Get plenty of calcium. Be kind to your knees. You'll miss them when they're gone.
Maybe you'll marry, maybe you won't. Maybe you'll have children, maybe you won't. Maybe you'll divorce at 40, maybe you'll dance the funky chicken on your 75th wedding anniversary. Whatever you do, don't congratulate yourself too much, or berate yourself either. Your choices are half chance. So are everybody else's.
Enjoy your body. Use it every way you can. Don't be afraid of it or of what other people think of it. It's the greatest instrument you'll ever own.
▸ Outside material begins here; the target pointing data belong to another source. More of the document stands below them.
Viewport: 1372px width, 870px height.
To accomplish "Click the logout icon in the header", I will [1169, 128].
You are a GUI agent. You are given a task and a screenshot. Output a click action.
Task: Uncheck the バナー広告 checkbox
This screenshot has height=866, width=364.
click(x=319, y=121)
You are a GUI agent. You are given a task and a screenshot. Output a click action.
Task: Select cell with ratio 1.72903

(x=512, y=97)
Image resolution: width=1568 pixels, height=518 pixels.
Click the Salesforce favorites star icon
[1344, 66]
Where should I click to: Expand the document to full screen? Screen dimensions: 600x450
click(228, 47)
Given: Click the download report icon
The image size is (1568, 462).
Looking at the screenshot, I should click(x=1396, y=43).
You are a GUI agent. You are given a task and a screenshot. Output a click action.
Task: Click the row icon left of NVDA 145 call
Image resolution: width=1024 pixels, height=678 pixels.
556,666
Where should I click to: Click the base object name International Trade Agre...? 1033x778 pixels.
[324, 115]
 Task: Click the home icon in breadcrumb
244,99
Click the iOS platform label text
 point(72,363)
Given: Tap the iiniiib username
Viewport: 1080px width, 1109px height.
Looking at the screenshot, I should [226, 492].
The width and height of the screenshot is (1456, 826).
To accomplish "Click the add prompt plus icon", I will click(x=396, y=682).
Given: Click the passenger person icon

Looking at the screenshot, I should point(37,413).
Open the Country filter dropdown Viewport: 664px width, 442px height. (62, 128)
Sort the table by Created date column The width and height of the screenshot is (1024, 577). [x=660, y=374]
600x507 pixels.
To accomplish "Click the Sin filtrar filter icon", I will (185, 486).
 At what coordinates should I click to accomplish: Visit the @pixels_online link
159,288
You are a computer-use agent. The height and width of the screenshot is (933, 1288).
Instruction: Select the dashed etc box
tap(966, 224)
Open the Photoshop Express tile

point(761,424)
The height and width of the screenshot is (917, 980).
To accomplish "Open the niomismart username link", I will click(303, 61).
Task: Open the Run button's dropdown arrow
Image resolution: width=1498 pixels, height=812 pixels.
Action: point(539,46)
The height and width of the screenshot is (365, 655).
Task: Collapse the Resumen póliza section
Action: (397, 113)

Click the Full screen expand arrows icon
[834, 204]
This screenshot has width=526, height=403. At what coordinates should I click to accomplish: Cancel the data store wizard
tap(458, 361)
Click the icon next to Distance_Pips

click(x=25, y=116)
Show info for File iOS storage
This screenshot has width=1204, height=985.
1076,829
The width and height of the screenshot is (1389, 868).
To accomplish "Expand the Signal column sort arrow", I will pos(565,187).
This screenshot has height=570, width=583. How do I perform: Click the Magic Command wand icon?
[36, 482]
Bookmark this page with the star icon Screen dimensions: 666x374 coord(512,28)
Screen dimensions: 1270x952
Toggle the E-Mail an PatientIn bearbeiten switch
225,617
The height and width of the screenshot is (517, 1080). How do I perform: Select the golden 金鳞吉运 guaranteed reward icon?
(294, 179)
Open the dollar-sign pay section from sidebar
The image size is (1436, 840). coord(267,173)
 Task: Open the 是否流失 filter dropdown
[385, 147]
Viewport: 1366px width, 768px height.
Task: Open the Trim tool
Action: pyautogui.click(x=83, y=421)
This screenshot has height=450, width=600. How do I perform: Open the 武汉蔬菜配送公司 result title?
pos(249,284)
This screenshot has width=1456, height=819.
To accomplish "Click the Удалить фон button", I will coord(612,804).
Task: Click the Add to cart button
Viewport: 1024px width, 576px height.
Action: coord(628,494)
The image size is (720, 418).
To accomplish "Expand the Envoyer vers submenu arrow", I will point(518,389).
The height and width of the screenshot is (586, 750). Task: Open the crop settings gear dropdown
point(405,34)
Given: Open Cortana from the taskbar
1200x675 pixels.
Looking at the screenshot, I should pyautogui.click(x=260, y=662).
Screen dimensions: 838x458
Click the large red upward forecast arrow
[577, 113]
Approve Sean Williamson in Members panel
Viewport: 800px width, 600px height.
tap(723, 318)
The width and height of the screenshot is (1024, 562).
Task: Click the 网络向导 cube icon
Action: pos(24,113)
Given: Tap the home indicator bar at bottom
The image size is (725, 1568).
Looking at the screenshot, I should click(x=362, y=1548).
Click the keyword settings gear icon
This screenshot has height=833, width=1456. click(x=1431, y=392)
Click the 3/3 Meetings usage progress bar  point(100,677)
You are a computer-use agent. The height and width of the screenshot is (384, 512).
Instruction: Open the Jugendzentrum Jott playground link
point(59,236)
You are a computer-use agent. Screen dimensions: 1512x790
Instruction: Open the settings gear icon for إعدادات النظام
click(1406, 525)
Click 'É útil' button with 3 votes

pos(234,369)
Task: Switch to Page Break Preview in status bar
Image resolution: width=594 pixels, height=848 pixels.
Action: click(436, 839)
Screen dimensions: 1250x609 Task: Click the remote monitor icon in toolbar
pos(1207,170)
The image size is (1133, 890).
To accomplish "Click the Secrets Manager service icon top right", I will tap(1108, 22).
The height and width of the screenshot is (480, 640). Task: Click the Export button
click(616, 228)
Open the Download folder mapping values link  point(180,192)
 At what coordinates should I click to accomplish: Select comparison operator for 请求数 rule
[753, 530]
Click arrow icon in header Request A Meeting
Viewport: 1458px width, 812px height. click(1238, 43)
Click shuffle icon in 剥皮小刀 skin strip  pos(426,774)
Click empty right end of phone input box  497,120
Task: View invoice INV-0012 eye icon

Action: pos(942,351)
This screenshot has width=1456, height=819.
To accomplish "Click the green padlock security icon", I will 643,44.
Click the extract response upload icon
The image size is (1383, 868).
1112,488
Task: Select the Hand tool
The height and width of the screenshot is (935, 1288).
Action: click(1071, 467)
Dance, even if you have nowhere to do it but your living room.
Read the directions, even if you don't follow them.
Do not read beauty magazines. They will only make you feel ugly.
Get to know your parents. You never know when they'll be gone for good.
Be nice to your siblings. They're your best link to your past and the people most likely to stick with you in the future.
Understand that friends come and go, but with a precious few you should hold on.
Work hard to bridge the gaps in geography and lifestyle, because the older you get, the more you need the people who knew you when you were young.
Live in New York City once, but leave before it makes you hard. Live in Northern California once, but leave before it makes you soft.
Travel.
Accept certain inalienable truths: Prices will rise. Politicians will philander. You, too, will get old. And when you do, you'll fantasize that when you were young, prices were reasonable, politicians were noble, and children respected their elders.
Wear sunscreen. If I could offer you only one tip for the future, sunscreen would be it. The long-term benefits of sunscreen have been proved by scientists, whereas the rest of my advice has no basis more reliable than my own meandering experience. I will dispense this advice now.
Respect your elders.
Don't expect anyone else to support you. Maybe you have a trust fund. Maybe you'll have a wealthy spouse. But you never know when either one might run out.
Don't mess too much with your hair or by the time you're 40 it will look 85.
*Be careful whose advice you buy, but be patient with those who supply it. Advice is a form of nostalgia. Dispensing it is a way of fishing the past from the disposal, wiping it off, painting over the ugly parts and recycling it for more than it's worth. But trust me on the sunscreen."